PROBLEM DETAILS:
Render the records from the line with "Find the location of a particular element. This" to the line with "This screenshot has height=819, width=1456. I want" as a numbered list, omitting blank lines.

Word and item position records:
----------------------------------------

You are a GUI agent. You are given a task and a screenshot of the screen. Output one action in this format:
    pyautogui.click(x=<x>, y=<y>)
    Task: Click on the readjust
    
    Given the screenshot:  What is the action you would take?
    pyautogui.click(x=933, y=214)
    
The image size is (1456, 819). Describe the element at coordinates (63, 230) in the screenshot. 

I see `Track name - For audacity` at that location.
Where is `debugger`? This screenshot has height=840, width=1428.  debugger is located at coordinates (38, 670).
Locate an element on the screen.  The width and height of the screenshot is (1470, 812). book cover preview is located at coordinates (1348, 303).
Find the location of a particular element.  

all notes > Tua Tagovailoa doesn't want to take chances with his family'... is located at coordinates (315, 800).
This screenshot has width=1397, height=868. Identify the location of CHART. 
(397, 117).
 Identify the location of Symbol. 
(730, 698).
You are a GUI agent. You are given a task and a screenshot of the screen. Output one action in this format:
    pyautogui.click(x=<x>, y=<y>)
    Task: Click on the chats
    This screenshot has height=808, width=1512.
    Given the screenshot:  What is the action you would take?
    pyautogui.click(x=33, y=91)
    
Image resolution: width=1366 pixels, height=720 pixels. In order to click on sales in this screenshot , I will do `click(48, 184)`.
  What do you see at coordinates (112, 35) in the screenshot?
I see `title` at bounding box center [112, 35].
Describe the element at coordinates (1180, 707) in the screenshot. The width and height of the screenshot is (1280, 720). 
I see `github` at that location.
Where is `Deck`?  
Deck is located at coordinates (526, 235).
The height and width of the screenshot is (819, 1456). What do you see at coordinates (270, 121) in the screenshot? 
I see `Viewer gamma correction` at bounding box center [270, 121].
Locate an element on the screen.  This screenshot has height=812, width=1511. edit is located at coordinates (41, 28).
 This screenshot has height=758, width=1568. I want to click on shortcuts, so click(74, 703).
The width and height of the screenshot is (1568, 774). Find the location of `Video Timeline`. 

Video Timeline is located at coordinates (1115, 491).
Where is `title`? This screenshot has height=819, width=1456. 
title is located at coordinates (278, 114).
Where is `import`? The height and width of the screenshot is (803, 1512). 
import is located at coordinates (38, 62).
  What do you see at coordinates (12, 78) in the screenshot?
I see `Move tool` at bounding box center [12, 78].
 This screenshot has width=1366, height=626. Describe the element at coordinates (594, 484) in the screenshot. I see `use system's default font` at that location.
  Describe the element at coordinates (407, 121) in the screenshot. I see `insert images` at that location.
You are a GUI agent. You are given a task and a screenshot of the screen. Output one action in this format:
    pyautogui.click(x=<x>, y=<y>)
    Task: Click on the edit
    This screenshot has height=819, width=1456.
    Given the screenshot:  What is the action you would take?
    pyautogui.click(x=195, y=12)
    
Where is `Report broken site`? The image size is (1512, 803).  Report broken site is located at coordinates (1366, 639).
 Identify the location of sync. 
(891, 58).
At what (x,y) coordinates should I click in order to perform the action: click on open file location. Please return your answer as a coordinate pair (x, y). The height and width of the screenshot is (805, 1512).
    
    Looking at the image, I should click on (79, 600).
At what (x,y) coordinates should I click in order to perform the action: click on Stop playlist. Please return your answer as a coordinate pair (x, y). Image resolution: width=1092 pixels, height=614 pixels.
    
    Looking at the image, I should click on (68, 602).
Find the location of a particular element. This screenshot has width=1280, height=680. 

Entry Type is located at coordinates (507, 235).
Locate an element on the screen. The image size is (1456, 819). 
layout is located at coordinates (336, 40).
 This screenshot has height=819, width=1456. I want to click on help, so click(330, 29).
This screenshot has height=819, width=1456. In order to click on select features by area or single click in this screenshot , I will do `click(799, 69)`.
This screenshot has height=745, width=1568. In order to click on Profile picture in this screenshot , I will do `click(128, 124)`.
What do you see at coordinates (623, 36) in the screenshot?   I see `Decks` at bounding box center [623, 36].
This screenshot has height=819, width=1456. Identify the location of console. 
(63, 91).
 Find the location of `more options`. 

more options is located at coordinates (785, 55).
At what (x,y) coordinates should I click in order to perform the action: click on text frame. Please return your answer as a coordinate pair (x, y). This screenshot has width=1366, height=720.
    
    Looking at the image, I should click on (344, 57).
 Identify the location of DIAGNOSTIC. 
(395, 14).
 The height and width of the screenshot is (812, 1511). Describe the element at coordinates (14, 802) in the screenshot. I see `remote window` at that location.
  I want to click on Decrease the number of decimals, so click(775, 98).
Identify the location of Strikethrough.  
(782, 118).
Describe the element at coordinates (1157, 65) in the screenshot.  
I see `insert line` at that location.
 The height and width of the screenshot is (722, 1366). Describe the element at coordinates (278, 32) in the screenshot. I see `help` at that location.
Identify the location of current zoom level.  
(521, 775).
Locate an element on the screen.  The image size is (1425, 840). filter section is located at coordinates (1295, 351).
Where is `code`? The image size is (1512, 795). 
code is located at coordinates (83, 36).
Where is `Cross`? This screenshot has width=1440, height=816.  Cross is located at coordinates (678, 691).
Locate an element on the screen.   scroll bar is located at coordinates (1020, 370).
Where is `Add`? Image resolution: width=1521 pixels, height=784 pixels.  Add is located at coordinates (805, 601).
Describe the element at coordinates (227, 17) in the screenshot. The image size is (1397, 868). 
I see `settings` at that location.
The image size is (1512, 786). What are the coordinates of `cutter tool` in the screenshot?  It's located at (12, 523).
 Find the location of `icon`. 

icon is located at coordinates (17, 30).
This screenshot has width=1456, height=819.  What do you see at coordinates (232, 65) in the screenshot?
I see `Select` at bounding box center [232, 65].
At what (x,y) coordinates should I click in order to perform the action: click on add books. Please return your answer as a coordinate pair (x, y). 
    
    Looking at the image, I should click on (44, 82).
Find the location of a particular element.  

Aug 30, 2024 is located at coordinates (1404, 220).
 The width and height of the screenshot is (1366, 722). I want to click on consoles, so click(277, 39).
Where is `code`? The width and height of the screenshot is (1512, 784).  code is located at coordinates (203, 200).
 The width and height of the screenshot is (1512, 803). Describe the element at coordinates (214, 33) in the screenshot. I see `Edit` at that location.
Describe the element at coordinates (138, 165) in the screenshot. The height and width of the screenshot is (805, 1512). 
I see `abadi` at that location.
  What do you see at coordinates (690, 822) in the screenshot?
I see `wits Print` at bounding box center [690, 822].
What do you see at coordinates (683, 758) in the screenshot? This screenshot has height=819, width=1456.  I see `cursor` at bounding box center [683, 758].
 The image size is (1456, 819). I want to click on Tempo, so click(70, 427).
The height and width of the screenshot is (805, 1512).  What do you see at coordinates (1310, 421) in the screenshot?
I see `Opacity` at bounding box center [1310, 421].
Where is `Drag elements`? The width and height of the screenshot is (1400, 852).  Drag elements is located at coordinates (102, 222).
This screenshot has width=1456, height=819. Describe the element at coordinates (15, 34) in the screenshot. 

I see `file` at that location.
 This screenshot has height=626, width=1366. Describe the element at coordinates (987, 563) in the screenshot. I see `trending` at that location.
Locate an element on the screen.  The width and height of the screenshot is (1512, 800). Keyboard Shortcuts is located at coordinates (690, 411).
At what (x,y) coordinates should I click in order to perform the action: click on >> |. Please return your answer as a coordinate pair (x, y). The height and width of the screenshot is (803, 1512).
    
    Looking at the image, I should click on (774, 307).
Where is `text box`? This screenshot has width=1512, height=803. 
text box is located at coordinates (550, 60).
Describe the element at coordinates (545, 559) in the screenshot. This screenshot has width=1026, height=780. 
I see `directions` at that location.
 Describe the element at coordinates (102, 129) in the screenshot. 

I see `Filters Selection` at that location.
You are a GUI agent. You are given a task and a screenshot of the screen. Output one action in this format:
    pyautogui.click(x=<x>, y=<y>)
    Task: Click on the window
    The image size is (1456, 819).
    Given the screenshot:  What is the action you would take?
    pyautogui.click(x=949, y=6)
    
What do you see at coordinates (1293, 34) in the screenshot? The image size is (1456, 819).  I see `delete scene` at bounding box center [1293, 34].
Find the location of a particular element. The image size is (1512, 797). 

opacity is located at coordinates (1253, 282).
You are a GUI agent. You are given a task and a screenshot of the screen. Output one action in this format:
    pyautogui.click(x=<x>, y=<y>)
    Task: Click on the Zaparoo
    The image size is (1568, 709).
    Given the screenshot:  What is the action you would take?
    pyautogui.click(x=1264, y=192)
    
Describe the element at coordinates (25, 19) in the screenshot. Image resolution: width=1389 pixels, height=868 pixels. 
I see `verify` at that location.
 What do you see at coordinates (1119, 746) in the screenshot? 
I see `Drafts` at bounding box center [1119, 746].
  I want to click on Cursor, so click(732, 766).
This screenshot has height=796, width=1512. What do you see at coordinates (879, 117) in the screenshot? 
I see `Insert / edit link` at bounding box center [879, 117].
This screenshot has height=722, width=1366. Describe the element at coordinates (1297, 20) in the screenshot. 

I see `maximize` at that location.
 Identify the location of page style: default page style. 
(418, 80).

----------------------------------------

RESULT:
1. Find the location of a particular element. This screenshot has width=1280, height=680. 
2. Entry Type is located at coordinates (507, 235).
3. Locate an element on the screen. The image size is (1456, 819). 
4. layout is located at coordinates (336, 40).
5.  This screenshot has height=819, width=1456. I want to click on help, so click(330, 29).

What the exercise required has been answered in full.